I have a table like this
id | non-binary | female | male | others |
---|---|---|---|---|
1 | True | False | False | False |
2 | False | True | False | False |
3 | False | False | True | False |
4 | True | True | True | False |
I want to combine columns into row like this -
If multiple columns have value True, only use the first column that has value True. Eg, for id=4, since the first True is in column "non-binary", then in the new table, set the gender value to non-binary.
How can it be converted to the table below by using Pandas?
id | Gender |
---|---|
1 | non-binary |
2 | female |
3 | male |
4 | non-binary |
CodePudding user response:
Since boolean
values are numeric (True == 1, False == 0) you can use idxmax
to get the index of the maximum value. This interestingly will correspond to the name of the column where the first True appears if you apply this along the column axis.

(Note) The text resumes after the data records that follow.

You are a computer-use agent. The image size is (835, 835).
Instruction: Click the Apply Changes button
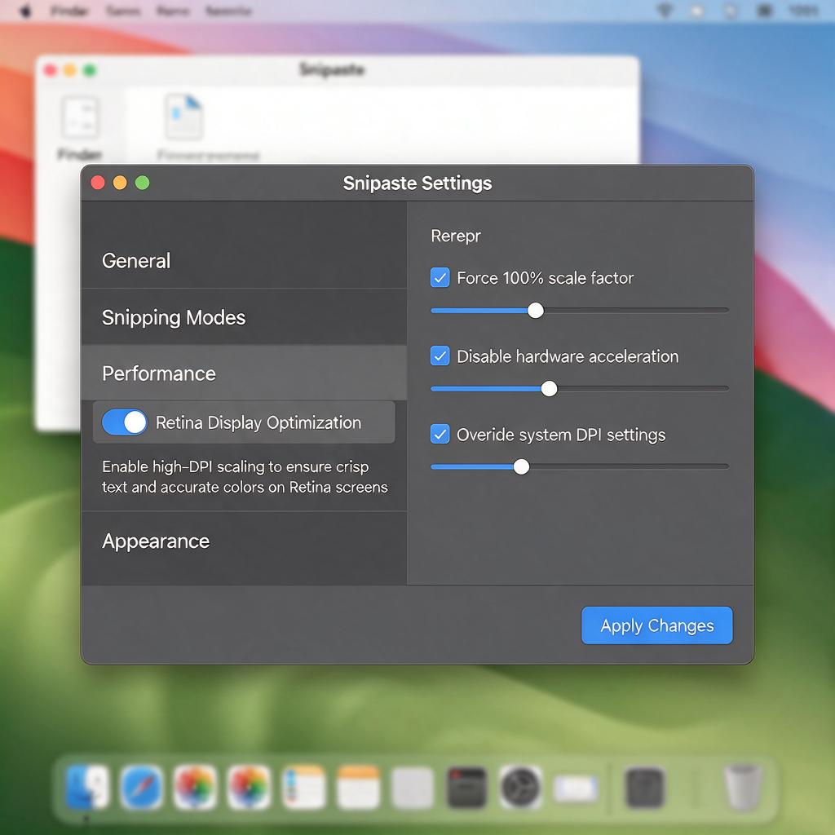point(656,625)
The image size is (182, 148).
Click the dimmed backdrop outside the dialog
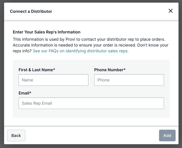pos(2,74)
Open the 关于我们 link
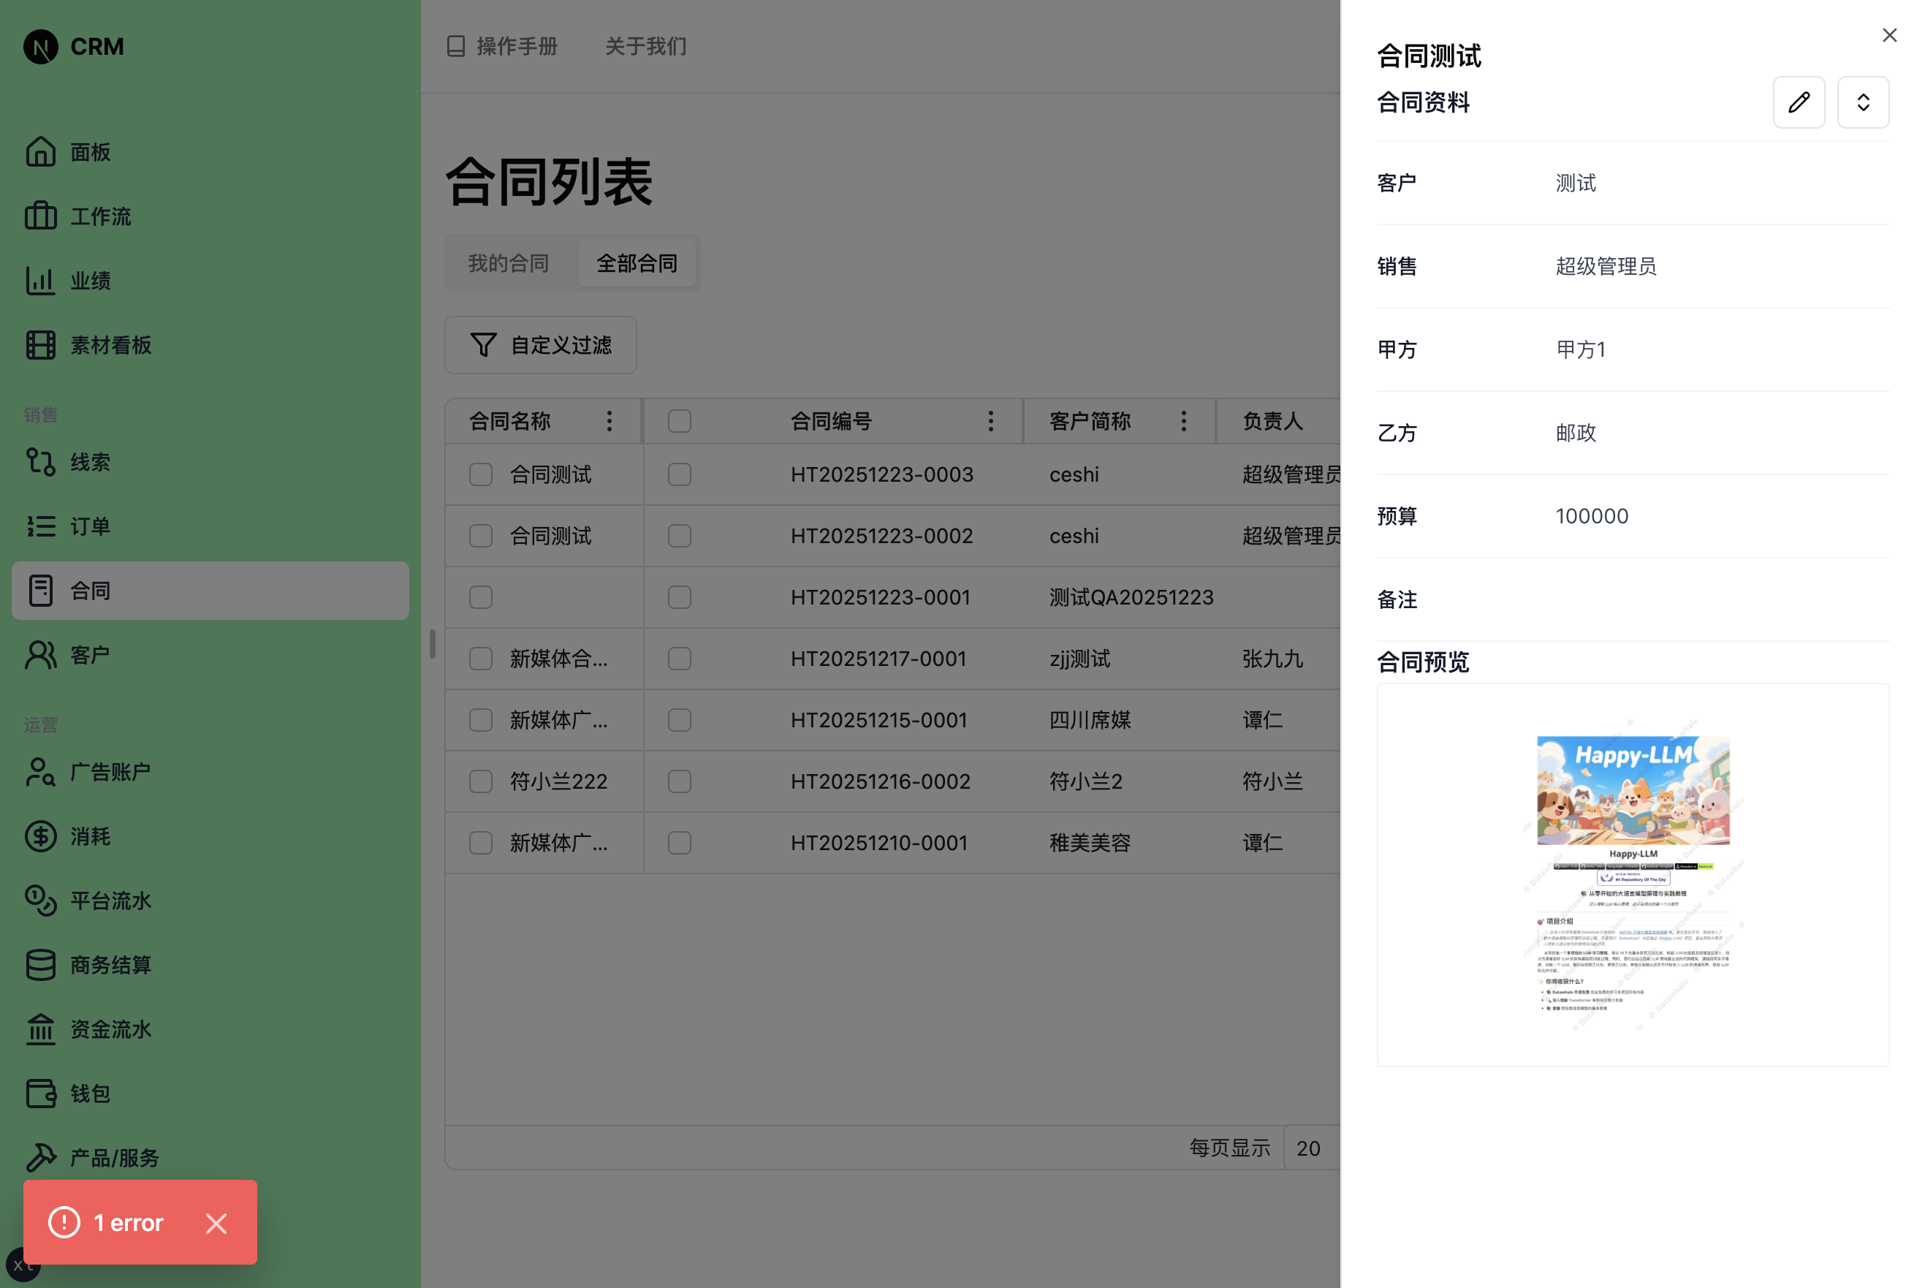The image size is (1925, 1288). (x=645, y=47)
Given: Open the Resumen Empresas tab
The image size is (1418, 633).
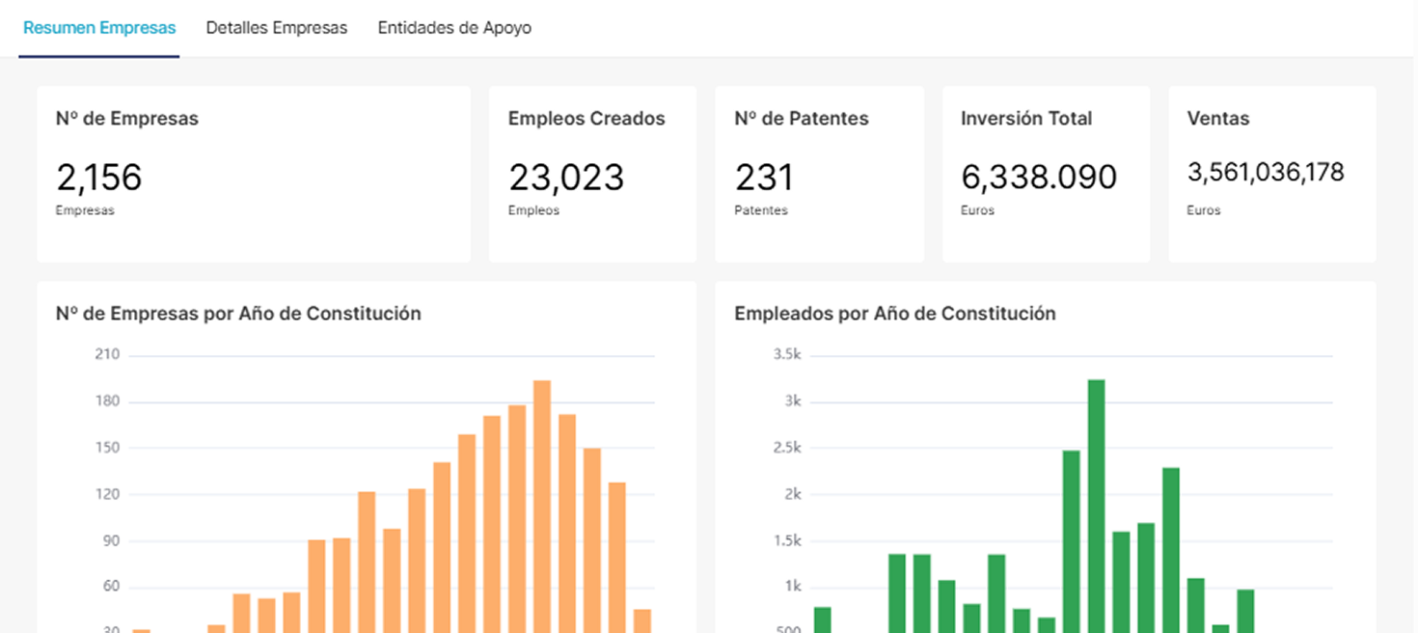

# set your index to the id column if it is not already
df = df.set_index('id')
out = df.idxmax(axis='columns').rename('Gender')
print(out)
id
1 non-binary
2 female
3 male
4 non-binary
Name: Gender, dtype: object
# Can use .reset_index() or .to_frame() to convert back to a DataFrame
# (depending on what you want to do with your Index)
print(out.reset_index())
id Gender
0 1 non-binary
1 2 female
2 3 male
3 4 non-binary
CodePudding user response:
I haven't tested this. But it seems in pandas version 1.5.0 there is a new function called from_dummies
:
Try this:
pd.from_dummies(df.astype(int))
CodePudding user response:
What about just using .loc
:
df2 = pd.DataFrame({'id': df.id})
df2.loc[df['non-binary'].eq(True), 'Gender'] = 'non-binary'
df2.loc[df['non-binary'].eq(False) & df['female'].eq(True), 'Gender'] = 'female'
df2.loc[df['non-binary'].eq(False) & df['male'].eq(True), 'Gender'] = 'male'
df2.loc[df['non-binary'].eq(False) & df['others'].eq(True), 'Gender'] = 'other'
print(df2)
Output:
id | Gender | |
---|---|---|
0 | 1 | non-binary |
1 | 2 | female |
2 | 3 | male |
3 | 4 | non-binary |